# WHAT TO WORK ON
Would you restate the data exactly as given?

━━━ GIVEN RECORDS ━━━

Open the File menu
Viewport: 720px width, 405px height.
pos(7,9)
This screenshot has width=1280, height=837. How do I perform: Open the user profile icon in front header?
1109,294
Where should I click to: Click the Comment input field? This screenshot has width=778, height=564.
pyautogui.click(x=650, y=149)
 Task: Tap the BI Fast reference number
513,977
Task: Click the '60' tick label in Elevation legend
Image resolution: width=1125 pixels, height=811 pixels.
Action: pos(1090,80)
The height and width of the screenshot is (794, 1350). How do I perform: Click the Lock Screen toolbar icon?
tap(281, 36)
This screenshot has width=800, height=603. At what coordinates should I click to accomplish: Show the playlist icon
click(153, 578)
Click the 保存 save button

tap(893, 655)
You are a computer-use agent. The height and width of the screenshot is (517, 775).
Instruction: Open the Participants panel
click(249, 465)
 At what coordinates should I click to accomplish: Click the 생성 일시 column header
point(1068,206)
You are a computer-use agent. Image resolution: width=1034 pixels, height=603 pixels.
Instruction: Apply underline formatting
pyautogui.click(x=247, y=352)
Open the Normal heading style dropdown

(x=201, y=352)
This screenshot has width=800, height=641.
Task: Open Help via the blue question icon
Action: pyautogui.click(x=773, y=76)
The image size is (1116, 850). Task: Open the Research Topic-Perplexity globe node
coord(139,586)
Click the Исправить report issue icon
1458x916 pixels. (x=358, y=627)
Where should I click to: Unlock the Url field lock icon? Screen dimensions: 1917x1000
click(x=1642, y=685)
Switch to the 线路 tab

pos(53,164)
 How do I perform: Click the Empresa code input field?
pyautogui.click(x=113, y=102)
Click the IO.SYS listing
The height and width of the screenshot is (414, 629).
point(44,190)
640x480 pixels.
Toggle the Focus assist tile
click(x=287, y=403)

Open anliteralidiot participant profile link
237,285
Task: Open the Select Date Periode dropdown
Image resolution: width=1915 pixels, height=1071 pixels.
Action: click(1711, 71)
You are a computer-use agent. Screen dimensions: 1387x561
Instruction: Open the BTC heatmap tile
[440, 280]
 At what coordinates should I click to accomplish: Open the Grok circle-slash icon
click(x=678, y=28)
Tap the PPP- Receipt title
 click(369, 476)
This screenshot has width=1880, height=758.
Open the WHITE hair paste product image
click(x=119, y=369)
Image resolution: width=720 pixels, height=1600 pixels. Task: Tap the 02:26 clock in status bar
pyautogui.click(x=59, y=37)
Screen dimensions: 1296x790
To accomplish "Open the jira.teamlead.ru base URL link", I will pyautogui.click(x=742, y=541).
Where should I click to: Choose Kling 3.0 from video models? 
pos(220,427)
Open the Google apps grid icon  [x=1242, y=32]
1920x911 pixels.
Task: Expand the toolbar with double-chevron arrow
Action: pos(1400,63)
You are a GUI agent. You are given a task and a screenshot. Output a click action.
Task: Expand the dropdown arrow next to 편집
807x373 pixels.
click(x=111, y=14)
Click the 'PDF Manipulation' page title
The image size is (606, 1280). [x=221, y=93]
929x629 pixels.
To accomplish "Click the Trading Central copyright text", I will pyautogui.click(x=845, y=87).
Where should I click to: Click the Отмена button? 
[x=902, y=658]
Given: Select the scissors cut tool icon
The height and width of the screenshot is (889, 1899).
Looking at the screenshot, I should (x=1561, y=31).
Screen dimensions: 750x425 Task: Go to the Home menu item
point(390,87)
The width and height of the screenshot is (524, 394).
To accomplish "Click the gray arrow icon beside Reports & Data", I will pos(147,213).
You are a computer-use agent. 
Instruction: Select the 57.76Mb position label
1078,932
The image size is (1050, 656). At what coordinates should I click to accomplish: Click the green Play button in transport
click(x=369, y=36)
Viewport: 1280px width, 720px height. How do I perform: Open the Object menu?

━━━

# YOUR RESPONSE
Open the File menu
Viewport: 720px width, 405px height.
pos(7,9)
This screenshot has width=1280, height=837. How do I perform: Open the user profile icon in front header?
1109,294
Where should I click to: Click the Comment input field? This screenshot has width=778, height=564.
pyautogui.click(x=650, y=149)
 Task: Tap the BI Fast reference number
513,977
Task: Click the '60' tick label in Elevation legend
Image resolution: width=1125 pixels, height=811 pixels.
Action: pos(1090,80)
The height and width of the screenshot is (794, 1350). How do I perform: Click the Lock Screen toolbar icon?
tap(281, 36)
This screenshot has width=800, height=603. At what coordinates should I click to accomplish: Show the playlist icon
click(153, 578)
Click the 保存 save button

tap(893, 655)
You are a computer-use agent. The height and width of the screenshot is (517, 775).
Instruction: Open the Participants panel
click(249, 465)
 At what coordinates should I click to accomplish: Click the 생성 일시 column header
point(1068,206)
You are a computer-use agent. Image resolution: width=1034 pixels, height=603 pixels.
Instruction: Apply underline formatting
pyautogui.click(x=247, y=352)
Open the Normal heading style dropdown

(x=201, y=352)
This screenshot has width=800, height=641.
Task: Open Help via the blue question icon
Action: pyautogui.click(x=773, y=76)
The image size is (1116, 850). Task: Open the Research Topic-Perplexity globe node
coord(139,586)
Click the Исправить report issue icon
1458x916 pixels. (x=358, y=627)
Where should I click to: Unlock the Url field lock icon? Screen dimensions: 1917x1000
click(x=1642, y=685)
Switch to the 线路 tab

pos(53,164)
 How do I perform: Click the Empresa code input field?
pyautogui.click(x=113, y=102)
Click the IO.SYS listing
The height and width of the screenshot is (414, 629).
point(44,190)
640x480 pixels.
Toggle the Focus assist tile
click(x=287, y=403)

Open anliteralidiot participant profile link
237,285
Task: Open the Select Date Periode dropdown
Image resolution: width=1915 pixels, height=1071 pixels.
Action: click(1711, 71)
You are a computer-use agent. Screen dimensions: 1387x561
Instruction: Open the BTC heatmap tile
[440, 280]
 At what coordinates should I click to accomplish: Open the Grok circle-slash icon
click(x=678, y=28)
Tap the PPP- Receipt title
 click(369, 476)
This screenshot has width=1880, height=758.
Open the WHITE hair paste product image
click(x=119, y=369)
Image resolution: width=720 pixels, height=1600 pixels. Task: Tap the 02:26 clock in status bar
pyautogui.click(x=59, y=37)
Screen dimensions: 1296x790
To accomplish "Open the jira.teamlead.ru base URL link", I will pyautogui.click(x=742, y=541).
Where should I click to: Choose Kling 3.0 from video models? 
pos(220,427)
Open the Google apps grid icon  [x=1242, y=32]
1920x911 pixels.
Task: Expand the toolbar with double-chevron arrow
Action: pos(1400,63)
You are a GUI agent. You are given a task and a screenshot. Output a click action.
Task: Expand the dropdown arrow next to 편집
807x373 pixels.
click(x=111, y=14)
Click the 'PDF Manipulation' page title
The image size is (606, 1280). [x=221, y=93]
929x629 pixels.
To accomplish "Click the Trading Central copyright text", I will pyautogui.click(x=845, y=87).
Where should I click to: Click the Отмена button? 
[x=902, y=658]
Given: Select the scissors cut tool icon
The height and width of the screenshot is (889, 1899).
Looking at the screenshot, I should (x=1561, y=31).
Screen dimensions: 750x425 Task: Go to the Home menu item
point(390,87)
The width and height of the screenshot is (524, 394).
To accomplish "Click the gray arrow icon beside Reports & Data", I will pos(147,213).
You are a computer-use agent. 
Instruction: Select the 57.76Mb position label
1078,932
The image size is (1050, 656). At what coordinates should I click to accomplish: Click the green Play button in transport
click(x=369, y=36)
Viewport: 1280px width, 720px height. How do I perform: Open the Object menu?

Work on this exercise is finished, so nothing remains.